Moreover, we observed differences in the activation of HERVs under different infection conditions, such as time after infection and cell type, as in the case of modulation of host genes (Eichelberg et al. 2019). Among them, the viral strains (e.g., two ZIKV strains) affected the induction of HERVs activation. Consistent with this finding, the inflammatory response against ZIKV_P was weaker than that against ZIKV_F (Lima et al. 2019); we found the number of DEHERVs that were activated by ZIKV_F infection was small, and almost all of them were included in the results of FSS13025 strain, with lower expression levels than the latter. In addition, based on the different distribution of key HERV-G pairs, i.e., 35 pairs in the ZKV-P group and 43 pairs in the ZIKV_F group, we speculated that the difference in the activation of HERVs induced by different strains may contribute to the difference in immune response. Further research is needed to verify this hypothesis. Considering that the datasets used in this study were collected from different experiments and that different operations may introduce some deviations, some of our findings require further molecular experimental verification, such as maintenance of uniform infection conditions to compare the impact of multiple viral infections.

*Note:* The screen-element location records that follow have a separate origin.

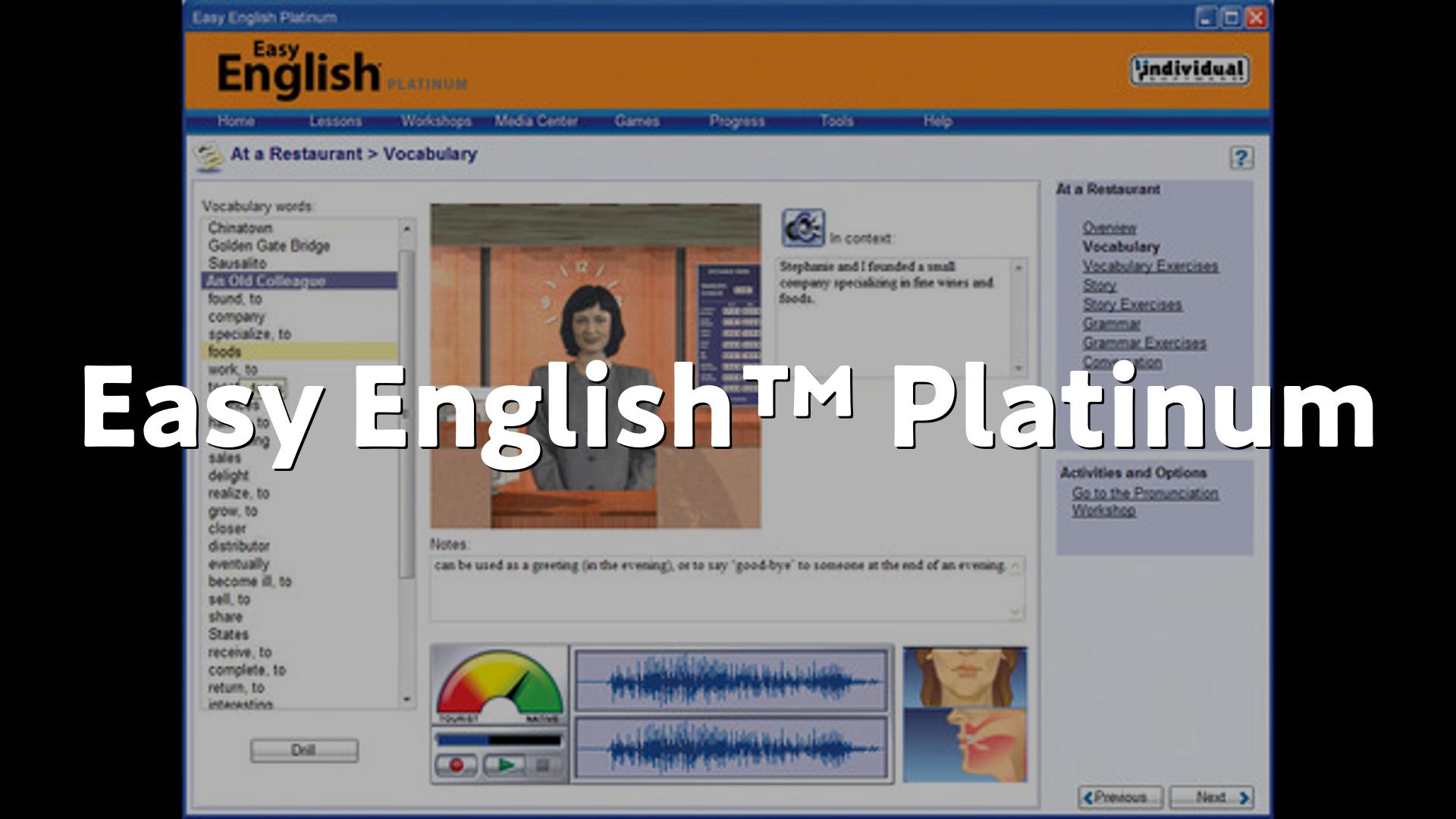Open the Lessons menu
Screen dimensions: 1456x819
click(x=335, y=121)
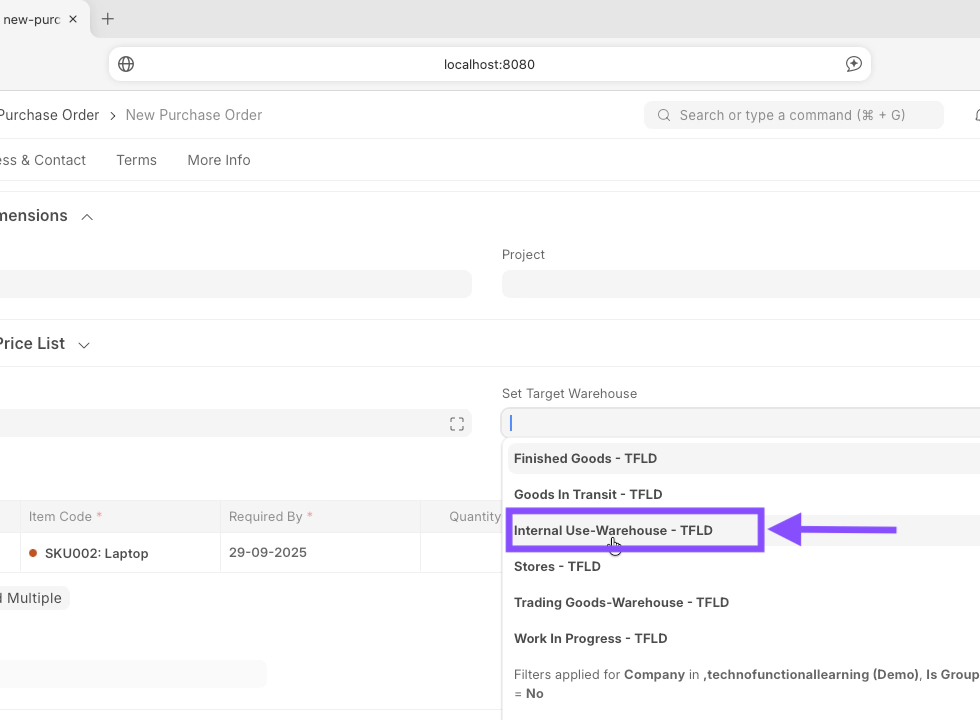
Task: Select Internal Use-Warehouse - TFLD option
Action: click(x=613, y=530)
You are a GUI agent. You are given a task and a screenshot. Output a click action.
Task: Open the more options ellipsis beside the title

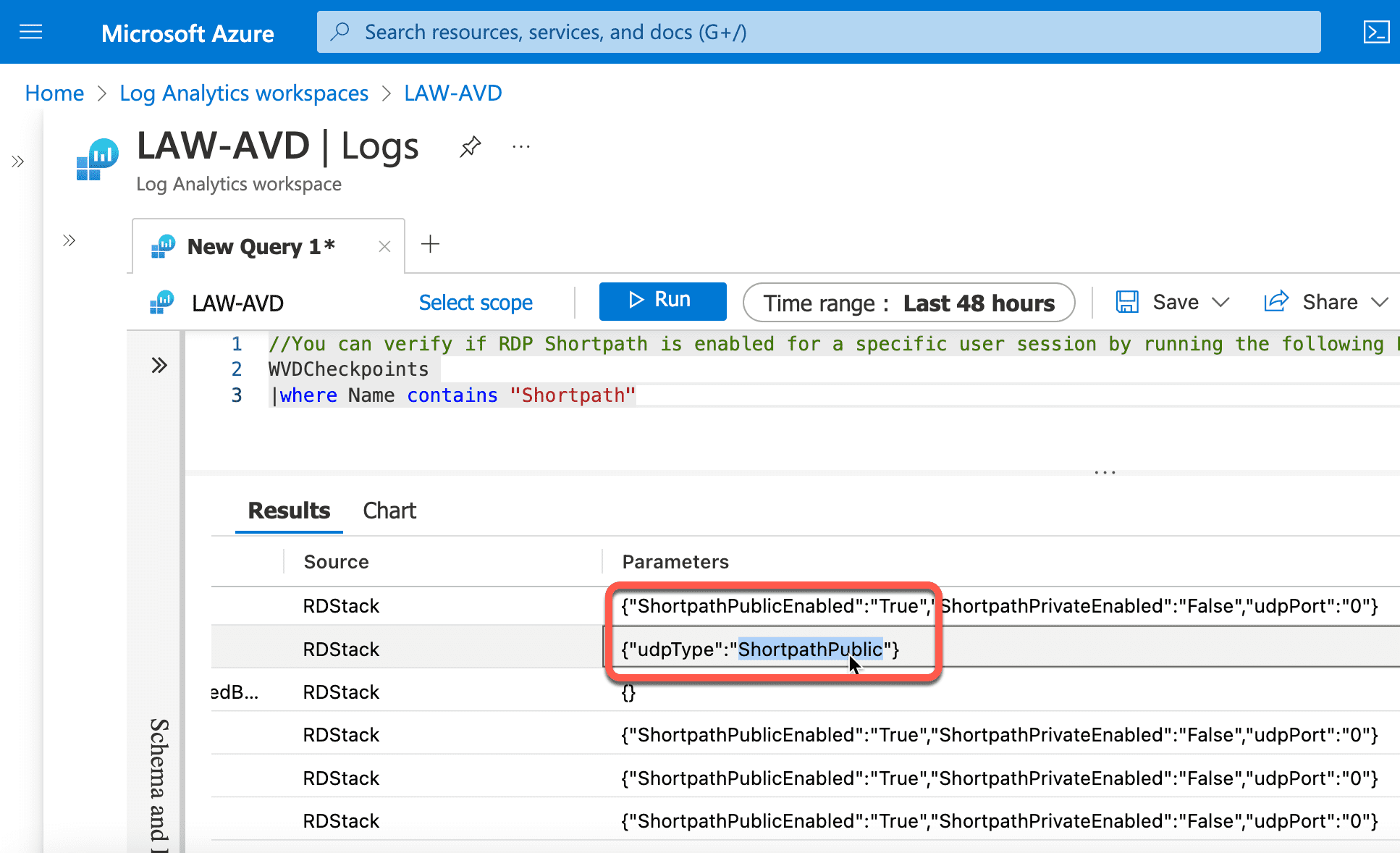coord(521,147)
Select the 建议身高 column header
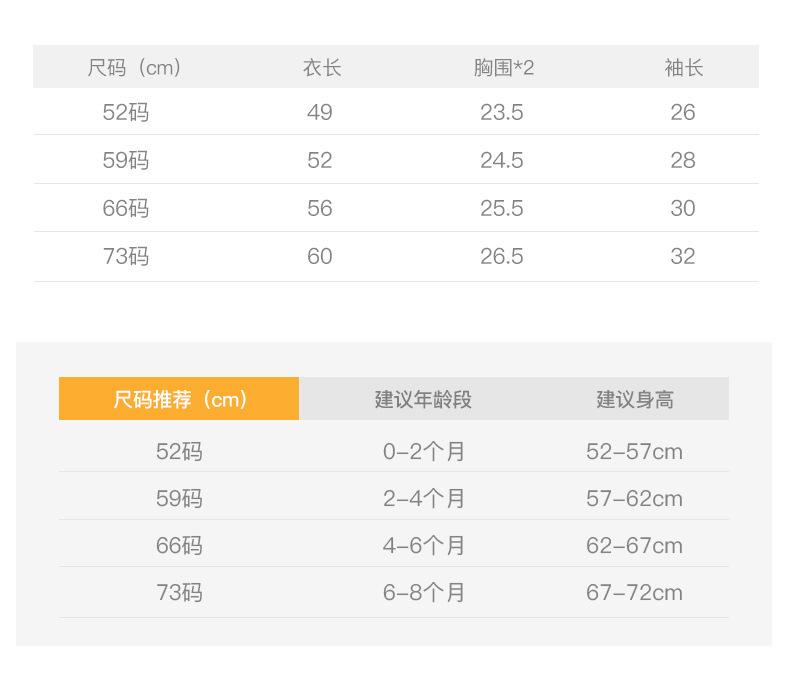 coord(635,400)
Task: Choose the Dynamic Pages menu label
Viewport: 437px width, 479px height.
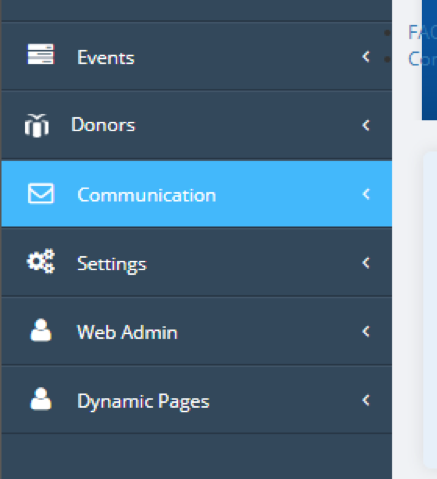Action: pyautogui.click(x=143, y=402)
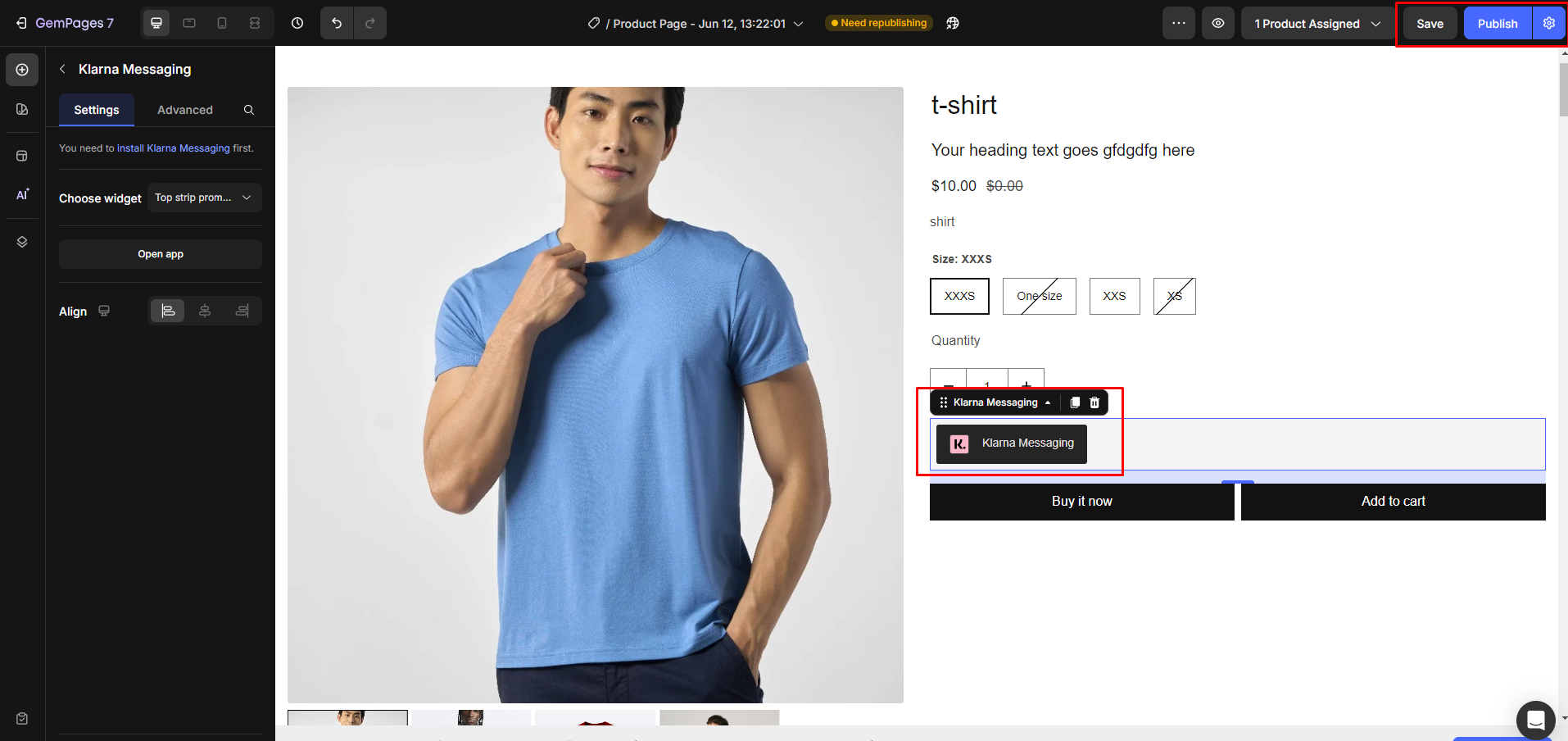Viewport: 1568px width, 741px height.
Task: Delete Klarna Messaging element with trash icon
Action: coord(1094,402)
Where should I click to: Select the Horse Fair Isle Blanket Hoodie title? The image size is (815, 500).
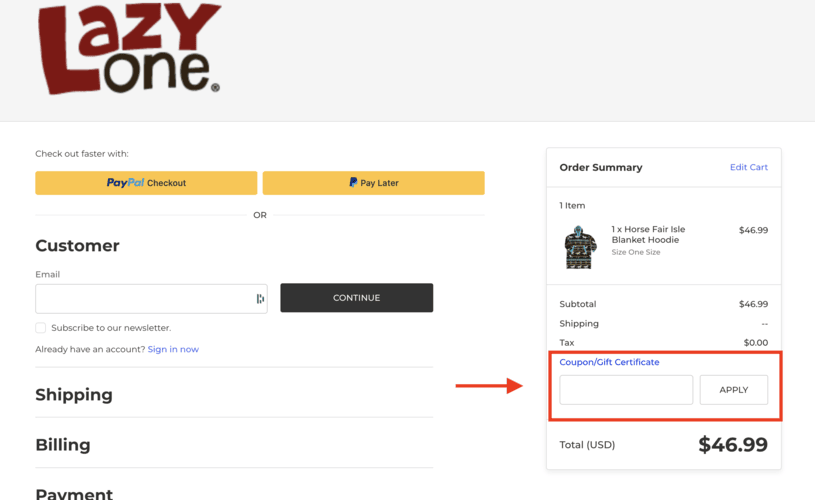click(648, 235)
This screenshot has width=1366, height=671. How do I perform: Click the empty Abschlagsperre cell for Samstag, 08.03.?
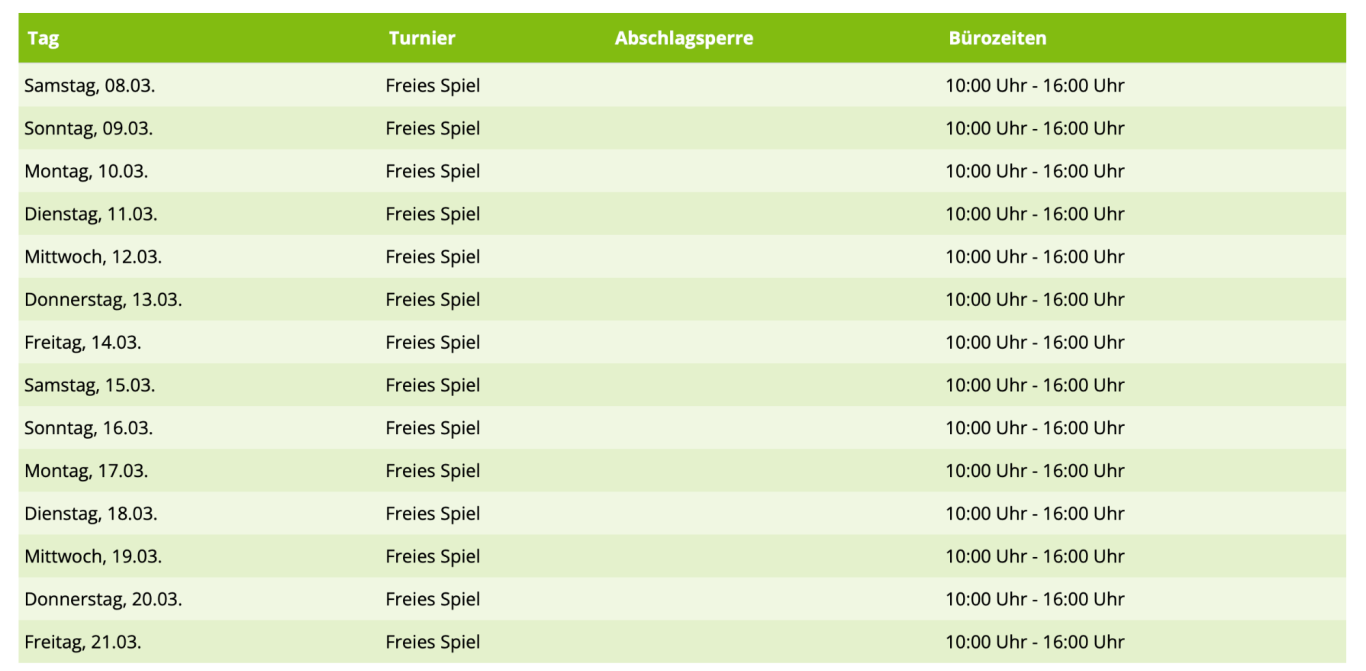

In summary, we reanalyzed the expression profiles of HERVs and human genes in 11 virus-infected RNA-seq datasets. We found that exogenous viral infections can generally induce HERV expression, while the transcriptional activation of HERV showed similarities and differences between different datasets. In addition, we found 43 HERVs that were commonly expressed by several viral infections were closely related to ISGs. Further studies are needed to determine the molecular mechanism by which these HERVs are involved in the elicitation of innate immune response.